Chen Shaw Chi © Patrice Delmotte Chen Shaw Chi © Patrice Delmotte

 

Il fallait y penser : un danseur de l’ombre !... Impossible de le voir et cependant la lumière entière du spectacle tient dans ses mains. Une révélation : la lune elle-même, pas moins !... un mystère : et c’est bien là que se trouve la magie du théâtre. Toute son illusion. La technique au service de la poésie. Il est le principal acolyte de la comédienne, revêtu de noir et plongé dans la plus absolue pénombre.

Vous ne le verrez pas et cependant il est là : sans lui, pas de lune avec qui pourrait évoluer le personnage sur scène.

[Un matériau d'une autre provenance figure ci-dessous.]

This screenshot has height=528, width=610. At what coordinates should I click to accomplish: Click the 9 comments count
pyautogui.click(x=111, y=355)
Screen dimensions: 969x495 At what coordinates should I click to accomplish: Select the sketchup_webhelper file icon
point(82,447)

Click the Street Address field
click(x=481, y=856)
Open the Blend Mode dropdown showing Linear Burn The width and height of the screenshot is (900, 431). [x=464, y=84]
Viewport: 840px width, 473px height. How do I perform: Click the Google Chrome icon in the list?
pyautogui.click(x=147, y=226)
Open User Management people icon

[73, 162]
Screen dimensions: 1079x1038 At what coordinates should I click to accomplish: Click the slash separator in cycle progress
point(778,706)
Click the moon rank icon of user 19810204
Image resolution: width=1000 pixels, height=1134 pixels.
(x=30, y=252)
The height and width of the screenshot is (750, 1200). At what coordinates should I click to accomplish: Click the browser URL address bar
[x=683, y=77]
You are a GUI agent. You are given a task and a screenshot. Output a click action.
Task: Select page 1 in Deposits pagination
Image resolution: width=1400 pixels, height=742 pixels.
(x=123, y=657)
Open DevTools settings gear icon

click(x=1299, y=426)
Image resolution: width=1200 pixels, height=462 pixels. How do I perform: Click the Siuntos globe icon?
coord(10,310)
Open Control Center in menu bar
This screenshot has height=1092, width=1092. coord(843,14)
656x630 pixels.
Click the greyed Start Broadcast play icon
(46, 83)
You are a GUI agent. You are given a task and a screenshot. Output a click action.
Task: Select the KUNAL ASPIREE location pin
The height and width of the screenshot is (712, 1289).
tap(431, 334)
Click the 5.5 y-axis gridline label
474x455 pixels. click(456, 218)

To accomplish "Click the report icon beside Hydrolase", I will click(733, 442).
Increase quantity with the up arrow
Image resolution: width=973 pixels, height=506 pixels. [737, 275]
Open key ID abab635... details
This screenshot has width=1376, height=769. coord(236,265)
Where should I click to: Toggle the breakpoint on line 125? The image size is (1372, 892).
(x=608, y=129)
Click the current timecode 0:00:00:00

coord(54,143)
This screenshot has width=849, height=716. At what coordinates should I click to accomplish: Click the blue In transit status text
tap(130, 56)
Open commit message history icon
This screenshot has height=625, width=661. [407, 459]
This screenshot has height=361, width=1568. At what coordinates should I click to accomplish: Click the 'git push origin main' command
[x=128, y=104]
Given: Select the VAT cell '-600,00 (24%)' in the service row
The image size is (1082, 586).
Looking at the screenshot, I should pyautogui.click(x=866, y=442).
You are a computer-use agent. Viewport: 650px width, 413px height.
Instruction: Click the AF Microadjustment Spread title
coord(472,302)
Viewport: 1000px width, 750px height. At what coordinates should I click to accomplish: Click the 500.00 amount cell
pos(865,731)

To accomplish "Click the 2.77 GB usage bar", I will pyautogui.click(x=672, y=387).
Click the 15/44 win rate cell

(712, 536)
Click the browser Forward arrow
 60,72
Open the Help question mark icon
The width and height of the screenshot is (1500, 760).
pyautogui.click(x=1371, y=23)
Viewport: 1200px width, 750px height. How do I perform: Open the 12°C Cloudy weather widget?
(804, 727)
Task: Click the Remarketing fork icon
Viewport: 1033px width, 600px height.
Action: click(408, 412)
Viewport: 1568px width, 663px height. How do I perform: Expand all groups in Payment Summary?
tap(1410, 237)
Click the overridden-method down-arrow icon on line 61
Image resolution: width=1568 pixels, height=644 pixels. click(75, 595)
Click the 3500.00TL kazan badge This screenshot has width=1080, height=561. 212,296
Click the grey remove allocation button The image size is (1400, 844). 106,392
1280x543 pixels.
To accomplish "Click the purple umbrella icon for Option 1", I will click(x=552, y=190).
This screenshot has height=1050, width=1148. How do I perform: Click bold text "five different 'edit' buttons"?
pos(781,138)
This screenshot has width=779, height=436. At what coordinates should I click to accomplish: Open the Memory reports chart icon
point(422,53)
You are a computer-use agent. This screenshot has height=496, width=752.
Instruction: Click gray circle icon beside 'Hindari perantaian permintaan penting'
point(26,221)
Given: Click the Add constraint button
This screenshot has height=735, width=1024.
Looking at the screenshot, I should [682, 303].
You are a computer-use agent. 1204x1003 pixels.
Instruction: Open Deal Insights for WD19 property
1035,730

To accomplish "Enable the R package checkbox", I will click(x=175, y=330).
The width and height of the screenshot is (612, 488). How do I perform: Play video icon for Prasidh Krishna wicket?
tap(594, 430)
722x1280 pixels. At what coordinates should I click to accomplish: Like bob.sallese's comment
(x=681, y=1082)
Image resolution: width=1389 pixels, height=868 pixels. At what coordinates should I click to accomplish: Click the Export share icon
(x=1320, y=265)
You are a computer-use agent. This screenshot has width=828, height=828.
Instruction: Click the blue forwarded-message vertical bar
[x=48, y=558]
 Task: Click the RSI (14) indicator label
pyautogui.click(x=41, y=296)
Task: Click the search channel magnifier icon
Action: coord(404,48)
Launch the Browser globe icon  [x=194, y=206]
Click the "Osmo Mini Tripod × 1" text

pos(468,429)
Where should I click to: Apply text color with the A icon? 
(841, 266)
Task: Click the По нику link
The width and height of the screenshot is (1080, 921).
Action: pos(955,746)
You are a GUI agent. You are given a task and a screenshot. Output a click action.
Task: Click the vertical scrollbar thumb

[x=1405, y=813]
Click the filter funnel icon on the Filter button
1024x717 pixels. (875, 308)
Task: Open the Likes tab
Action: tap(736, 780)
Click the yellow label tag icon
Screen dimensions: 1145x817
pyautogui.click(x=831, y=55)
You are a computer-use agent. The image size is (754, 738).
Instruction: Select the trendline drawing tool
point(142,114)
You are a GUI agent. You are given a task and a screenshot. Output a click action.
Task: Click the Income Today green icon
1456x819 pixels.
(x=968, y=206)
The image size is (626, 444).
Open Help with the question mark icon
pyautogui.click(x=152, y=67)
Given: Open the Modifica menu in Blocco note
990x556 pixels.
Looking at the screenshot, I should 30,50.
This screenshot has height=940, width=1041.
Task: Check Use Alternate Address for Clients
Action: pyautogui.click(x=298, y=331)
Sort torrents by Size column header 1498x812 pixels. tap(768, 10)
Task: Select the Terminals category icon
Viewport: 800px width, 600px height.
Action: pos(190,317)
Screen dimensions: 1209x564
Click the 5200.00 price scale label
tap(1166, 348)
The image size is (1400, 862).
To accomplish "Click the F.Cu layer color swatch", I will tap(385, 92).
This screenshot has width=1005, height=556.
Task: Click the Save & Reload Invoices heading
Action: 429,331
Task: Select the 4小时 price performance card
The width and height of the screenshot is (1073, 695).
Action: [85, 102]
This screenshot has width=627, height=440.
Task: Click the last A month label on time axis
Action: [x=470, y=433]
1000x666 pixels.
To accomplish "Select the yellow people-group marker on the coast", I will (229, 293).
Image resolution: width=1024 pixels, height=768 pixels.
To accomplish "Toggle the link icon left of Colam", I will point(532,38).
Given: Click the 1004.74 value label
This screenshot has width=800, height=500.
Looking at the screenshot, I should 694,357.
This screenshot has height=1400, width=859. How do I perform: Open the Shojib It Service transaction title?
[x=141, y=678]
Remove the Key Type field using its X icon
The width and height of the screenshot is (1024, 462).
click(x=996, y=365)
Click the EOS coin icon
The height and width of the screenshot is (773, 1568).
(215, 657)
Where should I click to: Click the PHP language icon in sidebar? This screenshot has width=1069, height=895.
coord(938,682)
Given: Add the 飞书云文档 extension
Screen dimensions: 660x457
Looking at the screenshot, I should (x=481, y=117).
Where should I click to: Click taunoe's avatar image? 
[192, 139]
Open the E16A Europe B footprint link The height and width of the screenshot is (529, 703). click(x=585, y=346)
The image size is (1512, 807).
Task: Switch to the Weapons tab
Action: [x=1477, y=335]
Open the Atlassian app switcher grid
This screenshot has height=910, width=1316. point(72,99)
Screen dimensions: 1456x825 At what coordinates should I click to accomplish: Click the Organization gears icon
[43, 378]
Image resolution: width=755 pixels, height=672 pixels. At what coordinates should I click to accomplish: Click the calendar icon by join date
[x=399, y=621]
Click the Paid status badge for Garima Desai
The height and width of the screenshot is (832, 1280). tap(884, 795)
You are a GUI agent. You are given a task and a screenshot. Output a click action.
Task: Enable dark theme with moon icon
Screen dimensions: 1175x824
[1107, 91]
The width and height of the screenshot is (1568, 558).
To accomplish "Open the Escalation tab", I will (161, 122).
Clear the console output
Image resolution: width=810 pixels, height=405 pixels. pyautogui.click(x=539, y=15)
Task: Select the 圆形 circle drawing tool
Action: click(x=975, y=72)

Il parle à peine le français et plutôt bien l’anglais ; sa langue, c’est le chinois ; grand et longiligne, c’est un excellent danseur taïwanais, qui vit et travaille à Taïpei, la capitale de l’île. Il s’est développé dans ce type d’environnement lettré où se mêlent musique et poésie, le nanguan, ce qui l’a conduit à perfectionner une souplesse discrète et féline que la créatrice du Shang Orientheâtre, Sun Li Tsuei, a su mettre à profit dans sa mise en scène, où il s’efface dans l’obscurité la plus complète pour que le public ne perçoive, avec la lumière dispensée tenue au bout de ses doigts, que le résultat d’une action imperceptible et douce, sensible, inaudible. Invisible serait donc le sens de la merveille ?...

 

LA LUNE SOUFFLE : salle Roquille, 3, rue Roquille, Avignon, tous les jours à 18h.